Commerciante nei guai, deferito dalla polizia locale.

 

“L’operazione della polizia locale nel contrasto all’illegalità e alle violazioni delle norme  anticovid”

 

L’autorizzazione per occupazione suolo pubblico era perfetta, se non fosse stata per la marca da bollo apposta sul documento, che ha attirato l’attenzione degli agenti della polizia municipale, che hanno passato ai raggi ics l’atto, scoprendo che era stato falsificato.

Per l’operatore è scattata la denuncia. L’operazione nel corso di controlli da parte dei caschi bianchi agli ordini del maggiore Biagio Chiariello, finalizzati contestualmente a verificare il rispetto dei protocolli anti Covid ed ad accertare la regolarità di autorizzazioni e versamenti delle tasse relative all’occupazione di suolo pubblico.

E proprio nel verificare la documentazione di un accorsato esercizio a posto fisso nel centro storico, gli agenti della polizia municipale si sono insospettiti per la marca da bollo che sembrava simile all’originale, ma si è poi rivelata falsa.

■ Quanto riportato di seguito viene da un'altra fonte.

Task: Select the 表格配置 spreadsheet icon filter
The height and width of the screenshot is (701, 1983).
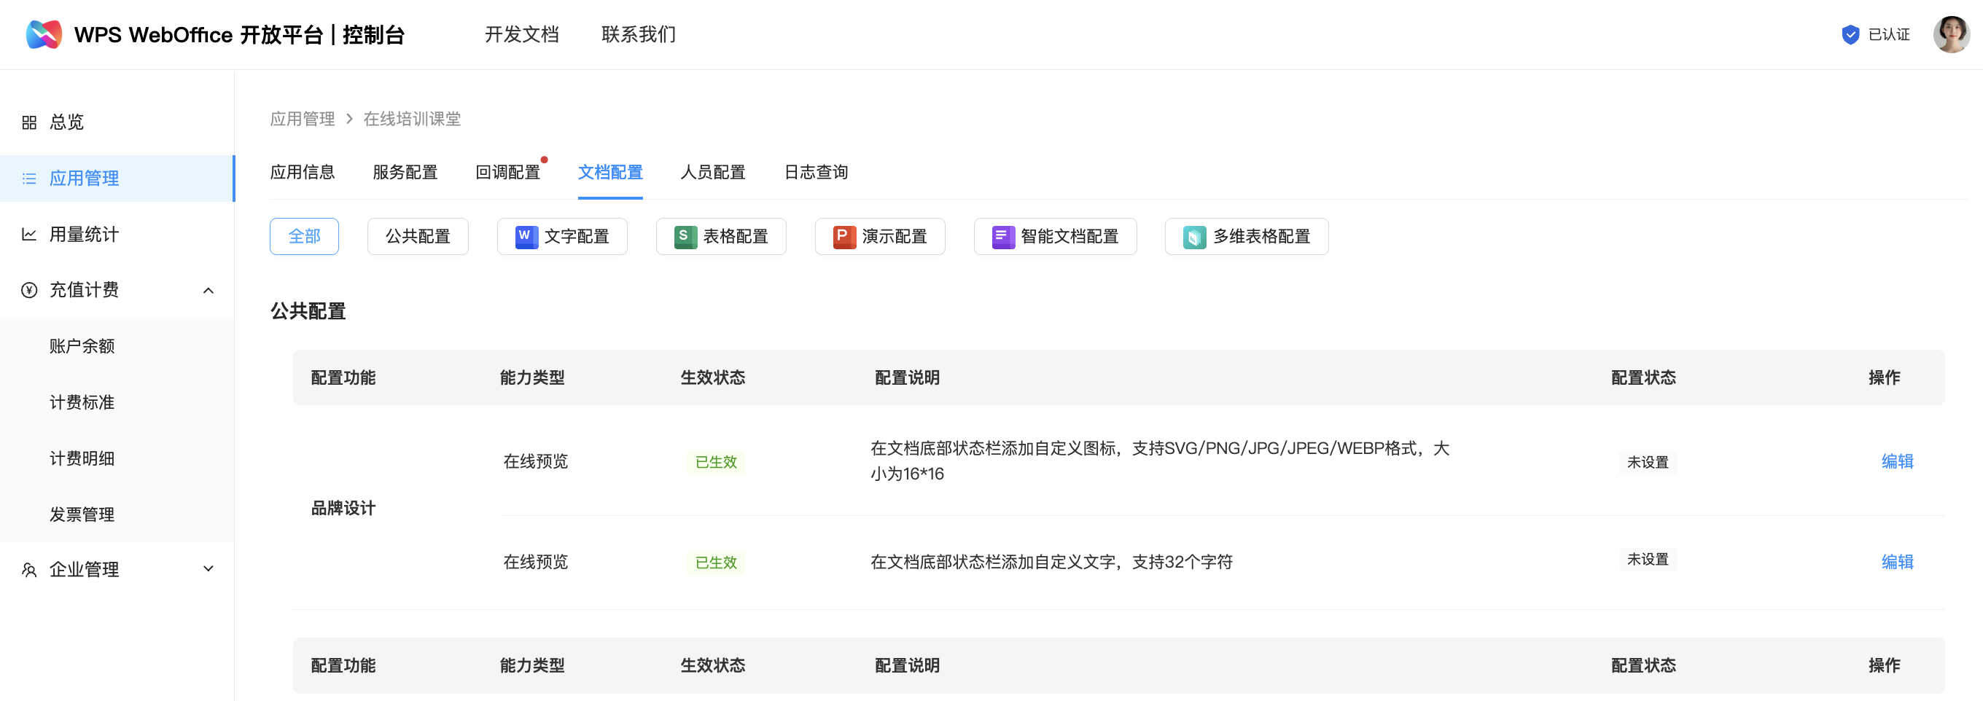Action: [x=684, y=236]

Anche la documentazione, (relativa al rinnovo del titolo annuale) su cui era apposto il “bollo”  è emerso che era stata abilmente contraffatto.  Alla richiesta di spiegazioni il titolare dell’esercizio commerciale si è giustificato dicendo di aver affidato la cura della pratica ad un tecnico di fiducia.

Di cui ha fornito le relative generalità. Giustificazione che non gli è valsa però ad evitare la denuncia alle Autorità giudiziarie. La polizia municipale infatti ha proceduto al sequestro del fascicolo ed al deferimento alla Procura della Repubblica per i reato di all’articolo 474 del codice penale.

Nel corso dei controlli sono state sanzionate un’altra trentina di persone,  con ingiunzioni fiscali, inviate ai settori competenti.